小中一貫校のメリットとデメリットとは?

お受験という言葉が日常化され始めたのはいつごろからでしょうか?

私立幼稚園や小学校のお受験シーズンになると、緊張した面持ちでお受験に向かう親子の姿を見ることが増えます。

教育の形は違っても、子供には良い教育を受けさせたいという親の願いは、それぞれの家庭ごとにあると思います。

小中一貫校と言えば私立のことですよね?

小中一貫教育を行っているのは、私立だけではないことをご存知ですか?

今回は、公立の小中一貫教育について、メリットやデメリットを調べてみました。

 

現在の公立小中一貫校の実施状況を分析

豊野小中一貫校
引用元:宇城市

まずはじめに、全国で公立小中一貫教育を実施している学校の数を、都道府県別で調べてみました。

■公立小中一貫校数
北海道:1校 青森県: 1校 宮城県:2校 福島県:1校
茨城県:1校 東京都:21校 千葉県:2校 神奈川県3校
長野県:1校 岐阜県: 1校 静岡県:2校 愛知県:2校
京都府:5校 大阪府: 9校 奈良県:1校 兵庫県:1校
広島県:1校 香川県: 1校 愛媛県:8校 高知県:2校
鳥取県:2校 島根県: 1校 福岡県:6校 佐賀県:4校
熊本県:4校 大分県: 1校 宮崎県:5校 鹿児島県2校
沖縄県:1校

参考資料:小中一貫校 – Wikipedia

47都道府県中、29の都道府県の公立学校で小中一貫教育が実施されています。

都道府県割合で計算すると72.5%です。

7割を超える都道府県で小中一貫教育は実施されていますが、各都道府県の実施校数をご覧頂いてお分かり頂ける通り、まだまだテスト段階と言えるのかもしれません。

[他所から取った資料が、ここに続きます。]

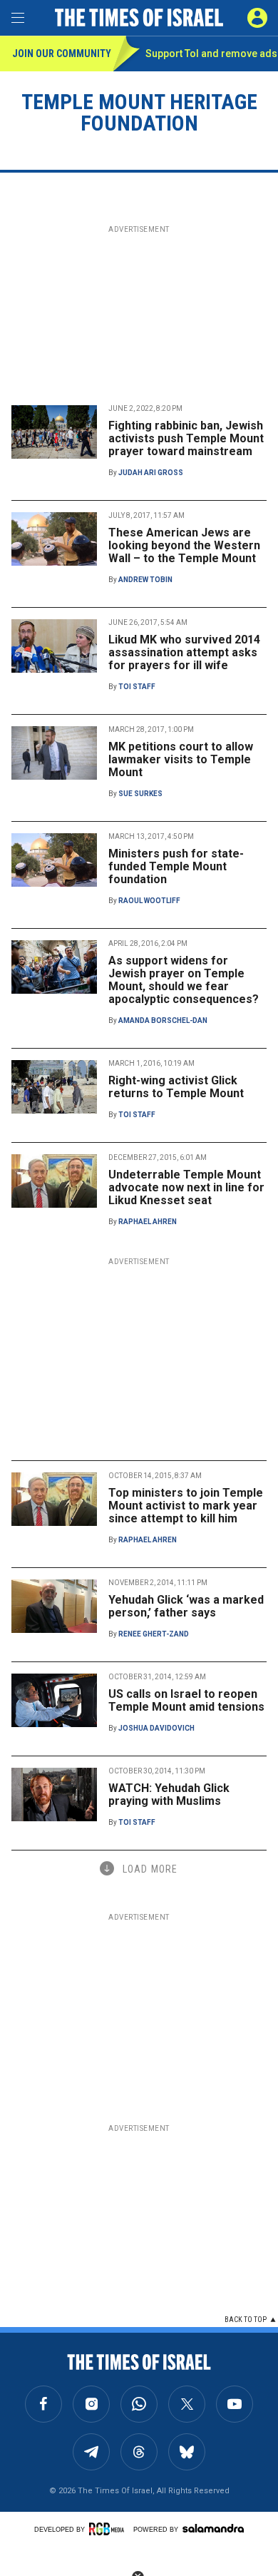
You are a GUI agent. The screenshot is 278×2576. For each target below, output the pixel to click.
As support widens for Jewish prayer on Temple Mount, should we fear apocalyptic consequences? (183, 980)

そこで、小中一貫校のメリットやデメリットについて考えてみました。

 

小中一貫校のメリットを考えてみる

メリットとして一番多くあげられていた情報は、中学一年生の「中一ギャップ」の緩和です。

小学校から中学校に進学したときに、学習内容や生活リズムの変化になじむことができず、いじめが増加したり不登校になったりする現象。

◆小学校までに築いた人間関係が失われる。リーダーの立場にあった子どもが先輩・後輩の上下関係の中で自分の居場所をなくす。学習内容のレベルが上がるなどの要因が考えられる。

引用元:中一ギャップ とは – コトバンク 

そして、中一ギャップからいじめが起こったり、不登校の子供が出るケースも心配されているようです。

中一ギャップの緩和がいじめの減少に繋がるというデータは見られませんでしたが、公立の小中一貫校でいじめ問題が報道されている事実もありませんでした。

また、各実施校別で様々なメリットも出ているようです。

中学校の先生が小学生を教える、またその反対のケース。

こうした授業は生徒にも先生にも刺激があるでしょうし、今までにない教育環境から生まれるメリットは多いと思います。

 

小中一貫校のデメリットを考えてみる

「中一ギャップ」を別の視点から考えてみました。

通常の義務教育では、小学校を卒業して中学に入学すると、他の小学校から来る生徒と一緒に学生生活を送ることになります。

その中で培われる人間関係作りは、人生を生きていく上で勉強以上に大切な経験でもあります。

学校側がこうしたデメリットを、9年間の教育でどのように対処していくのか。

デメリットを補う努力が学校側には求められます。

学校教育に限らず、どんなことをしてもデメリットはあるのですから。

朝日新聞
引用元:朝日新聞デジタル

 

経済的に裕福な家庭や、都心に暮らす方は、私立校のお受験に挑戦できると思います。

しかし、全国の大半の子供は公立学校で義務教育期間を終了するわけです。

現在の義務教育制度は、戦後に決められたことをベースにして実施されているものです。

小中一貫教育に限らず、公立学校の教育方法の模索は、時代の変化とともに今後も続けていってほしいと思います。

子供の教育環境を作るのは大人たちなのですから。